I always tell my clients, everyone has their own version of busy.

Since returning to work, I spent a lot of time getting overwhelmed by my schedule, I continued to feel like I was failing and I just didn’t know how to get out of this mindset. After applying for my mentorship in November 2015, I have slowly started to manage my time better. I use my spare time more wisely and plan out my spare time to write, create and study.

Of course stress isn’t always just mental, it can be physical too. For example training for something intense like a figure competition or marathon is going to increase your stress levels. You are under pressure to get results or perform and this can be incredibly stressful both physically and mentally.

Here are my top THREE tips for stress reduction:

#1 Sex. 

Lets start with this one because, I think it covers a lot of bases (pun intended).

Sex can be an incredible stress reliever, but I’ve also found when I am feeling more stressed than usual it is the last thing I want to think about. What’s interesting is that the more stress we put on our bodies, the more we lose our libido, and the less interested we become.

Sex can also be incredibly great for our body image if we are feeling sexy and body confident, then our partner sees that!

  • Be spontaneous, I love schedules but not for this
  • Make each other feel special
  • If you can, get some time away from your home every so often

Oh and you will find you sleep a lot better too 😉

#2 Family time. 

If my job was busy, and I had a shitty day or week then I had a tendency of bringing that home with me, I then get frustrated by Greyson or Matt and then I feel guilty, upset and angry at myself – this is when I realised that I had to get smart with my time.

  • No phones before bed time
  • Sit down for dinner together – even when it is chaos (which is normal!)
  • Turn the TV off during dinner
  • Get outside at weekends, walking, parks anything that is outside of your home

These have all worked well for our family.

#3 Stop wondering when.

I spent so much time over the years wondering when I would be a size 10 or weigh 140lbs. Will it be this summer? Will it be by Christmas? My birthday?

Jease, what a waste of mental energy.

I have stopped wondering when something might happen, and focus on what I am doing right now to get results. What will I do this week to help me be a better version of myself? This strategy can apply to other areas of our lives including careers and relationships, as Jill Coleman says ‘action begets action’ – love her!
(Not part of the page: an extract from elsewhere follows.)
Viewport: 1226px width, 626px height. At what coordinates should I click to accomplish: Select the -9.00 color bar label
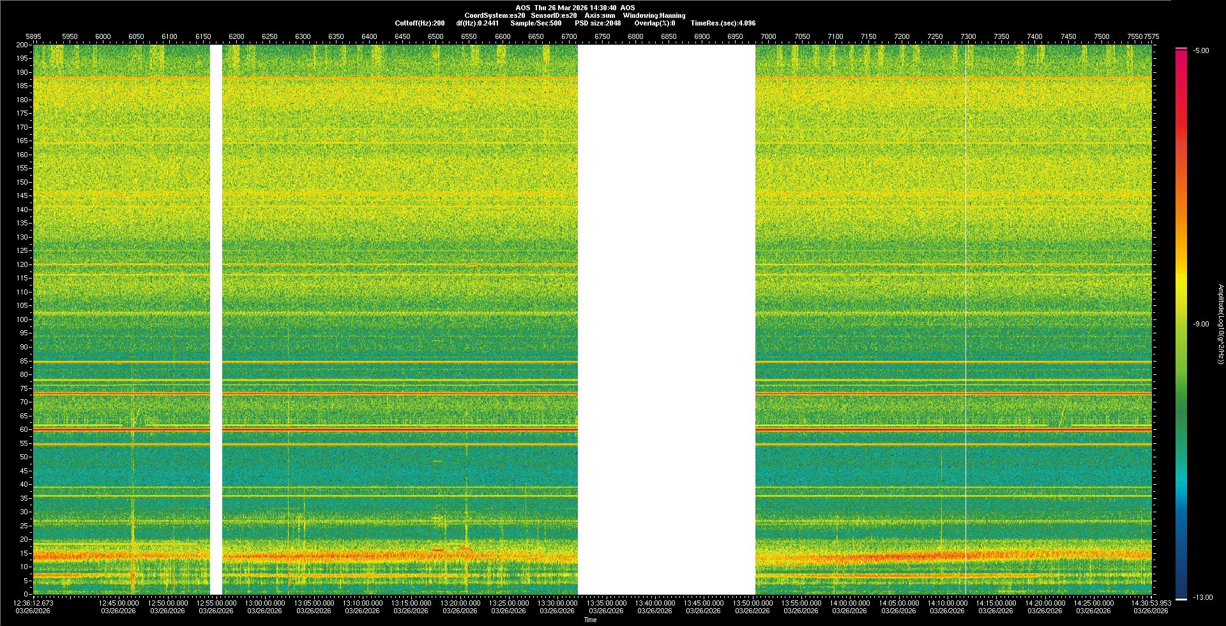click(x=1200, y=324)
  • If your relationship with the scale is toxic then take a break
  • Focus on the present, the future will be shaped by the action you take now
  • If you worry too much about what might happen, then you likely will see zero results and just stay where you are
  • Regular exercise and good nutritional strategies will create great habits, these are what create long-term results

Sometimes when you feel like you aren’t seeing great results, then it might be that you are over thinking it, if your stress levels are high this will effect your fat loss results.